* _Exercise objective_
Scan the material for the word "checkbox" and return every matching line.

::: Data supplied :::

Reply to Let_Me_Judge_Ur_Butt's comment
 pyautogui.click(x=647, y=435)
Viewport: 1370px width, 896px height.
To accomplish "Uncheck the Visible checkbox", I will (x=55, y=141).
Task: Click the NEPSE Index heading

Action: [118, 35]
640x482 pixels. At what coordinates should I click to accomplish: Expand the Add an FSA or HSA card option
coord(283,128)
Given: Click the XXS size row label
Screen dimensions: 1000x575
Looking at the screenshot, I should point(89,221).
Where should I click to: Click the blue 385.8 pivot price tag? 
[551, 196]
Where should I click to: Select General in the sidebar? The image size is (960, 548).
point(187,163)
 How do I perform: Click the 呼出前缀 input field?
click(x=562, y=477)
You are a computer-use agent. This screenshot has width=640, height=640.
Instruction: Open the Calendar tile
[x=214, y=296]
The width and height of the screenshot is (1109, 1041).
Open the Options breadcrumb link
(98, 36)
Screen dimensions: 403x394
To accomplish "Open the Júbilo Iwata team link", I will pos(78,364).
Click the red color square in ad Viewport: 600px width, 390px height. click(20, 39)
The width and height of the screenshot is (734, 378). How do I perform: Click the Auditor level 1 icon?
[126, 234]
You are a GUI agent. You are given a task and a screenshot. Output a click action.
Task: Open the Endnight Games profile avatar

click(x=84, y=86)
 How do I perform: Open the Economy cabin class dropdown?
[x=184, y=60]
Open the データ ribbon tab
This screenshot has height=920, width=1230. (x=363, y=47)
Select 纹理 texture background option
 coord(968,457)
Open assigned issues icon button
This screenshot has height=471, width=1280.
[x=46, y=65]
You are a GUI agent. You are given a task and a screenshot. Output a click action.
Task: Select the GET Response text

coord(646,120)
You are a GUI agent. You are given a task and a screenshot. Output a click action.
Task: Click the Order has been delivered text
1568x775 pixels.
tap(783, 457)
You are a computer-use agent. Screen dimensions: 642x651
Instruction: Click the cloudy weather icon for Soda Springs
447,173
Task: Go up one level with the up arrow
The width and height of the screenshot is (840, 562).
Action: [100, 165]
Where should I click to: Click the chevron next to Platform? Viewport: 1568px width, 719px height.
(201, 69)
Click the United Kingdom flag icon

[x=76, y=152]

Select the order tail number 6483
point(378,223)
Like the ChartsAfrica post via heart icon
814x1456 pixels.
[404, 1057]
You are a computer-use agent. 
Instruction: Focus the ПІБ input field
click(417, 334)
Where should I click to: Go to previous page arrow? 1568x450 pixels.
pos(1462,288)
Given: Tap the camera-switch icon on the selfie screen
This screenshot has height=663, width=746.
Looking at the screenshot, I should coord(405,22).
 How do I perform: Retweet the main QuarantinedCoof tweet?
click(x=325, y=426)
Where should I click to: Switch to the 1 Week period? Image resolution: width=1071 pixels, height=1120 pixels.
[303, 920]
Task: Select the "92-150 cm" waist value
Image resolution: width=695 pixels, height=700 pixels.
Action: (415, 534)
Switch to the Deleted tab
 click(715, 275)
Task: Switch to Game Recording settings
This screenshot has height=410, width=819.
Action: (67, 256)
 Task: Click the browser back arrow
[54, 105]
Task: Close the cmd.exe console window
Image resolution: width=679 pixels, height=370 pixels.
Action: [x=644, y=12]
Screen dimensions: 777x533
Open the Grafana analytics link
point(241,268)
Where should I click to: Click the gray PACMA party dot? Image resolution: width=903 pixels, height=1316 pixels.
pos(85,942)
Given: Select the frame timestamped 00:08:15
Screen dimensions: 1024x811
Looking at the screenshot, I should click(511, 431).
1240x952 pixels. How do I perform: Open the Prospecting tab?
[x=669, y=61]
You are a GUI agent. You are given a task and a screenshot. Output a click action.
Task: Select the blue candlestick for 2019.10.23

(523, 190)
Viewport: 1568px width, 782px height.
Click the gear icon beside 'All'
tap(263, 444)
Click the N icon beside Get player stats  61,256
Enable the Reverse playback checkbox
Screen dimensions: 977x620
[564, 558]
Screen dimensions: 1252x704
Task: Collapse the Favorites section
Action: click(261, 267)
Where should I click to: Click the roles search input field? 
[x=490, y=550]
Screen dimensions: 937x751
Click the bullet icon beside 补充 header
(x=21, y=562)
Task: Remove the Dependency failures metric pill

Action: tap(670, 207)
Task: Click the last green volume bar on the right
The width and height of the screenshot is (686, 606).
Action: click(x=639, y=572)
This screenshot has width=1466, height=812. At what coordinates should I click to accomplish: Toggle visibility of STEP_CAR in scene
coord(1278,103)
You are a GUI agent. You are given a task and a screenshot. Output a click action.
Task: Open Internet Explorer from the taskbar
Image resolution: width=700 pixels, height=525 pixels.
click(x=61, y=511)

:::

* _Answer_
To accomplish "Uncheck the Visible checkbox", I will (x=55, y=141).
Enable the Reverse playback checkbox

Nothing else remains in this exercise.